You use DNS failover and multiple load balancers.
FOO.COM A record -> 1.2.3.4, 1.2.3.5, 1.2.3.6
Then at 1.2.3.4, 1.2.3.5, and 1.2.3.6 you put a load balancer that splits loads between all of your clients.
Any LB goes down, and DNS client retries will deal with it. If any backend server goes down, your LB will deal with it.
Using this pretty successfully at digital ocean right now. What is the downside? I guess client DNS retries takes a few seconds, but for a rare case of a load balancer dying, seems not a deal breaker.
Your browser will also cache the result of the DNS lookup, and if that server goes down it will not try to do another DNS lookup for another host and your service will be unavailable.
It will also be unavailable for any new customer that gets the "faulty" IP address.
Specifying multiple DNS records will just cause your DNS server to use one of those, usually in a round robin fashion.
I am simply giving a list of servers that can answer a request.. clients know to keep trying till one works. (Which they all do. Try it!)
Among other things, IE7 will pin IPs for 30 minutes, non-browser clients may have serious issues, etc.
In my use case, I don't support IE7 (won't work at all on my SAAS app), and I only support browser clients.
I have simulated LB failures by killing nginx, and watched traffic flow over to the other LB without a big delay (in 30 seconds everyone was over).
Fancier IP failover is nice for sure, and would let some more enterprisey people in.. but for a lot of apps out there, DNS failover works great. Surprised from above how many people don't realize it exists or works so well (for so little effort).
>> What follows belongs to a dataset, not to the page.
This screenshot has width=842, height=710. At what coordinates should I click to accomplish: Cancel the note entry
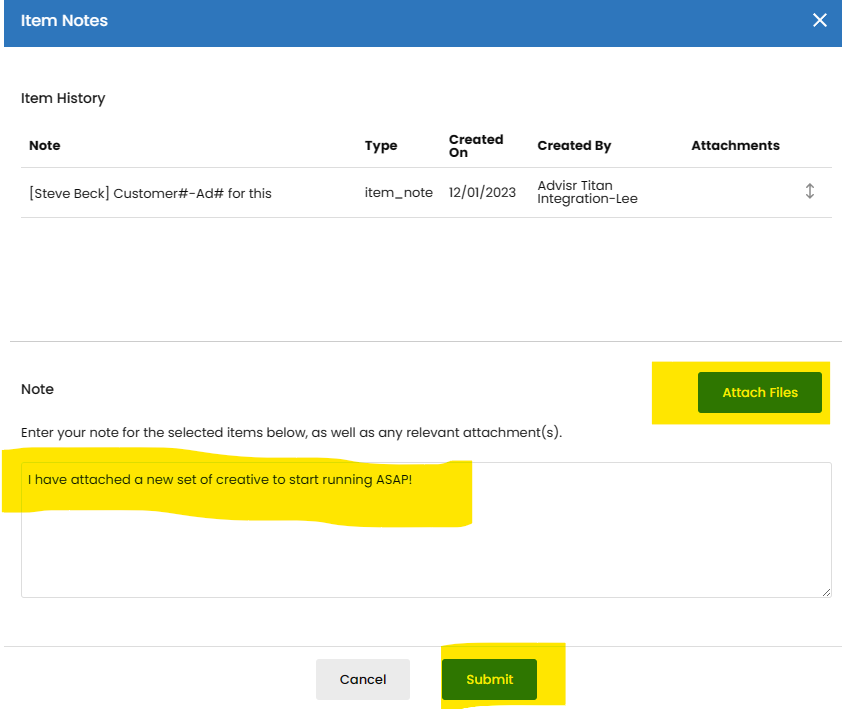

What, regardless of TTL? That's gross.
Have you tested this in all the browsers? According to this ServerFault post[1], it could take minutes for an IP address to be considered "down" in Chromium before it cycles to the next one; Firefox apparently waits 20 seconds[2]. Those posts are dated 2011 but I can't imagine the behavior would've changed a whole lot since then. A user is not going to wait multiple minutes or even 20 seconds for a web page to render - it's effectively down.
IP failover with heartbeat or keepalived seems like a much better solution to me when feasible.
Hacker news takes > 20 seconds to load all the time. You mash reload and go on with your life.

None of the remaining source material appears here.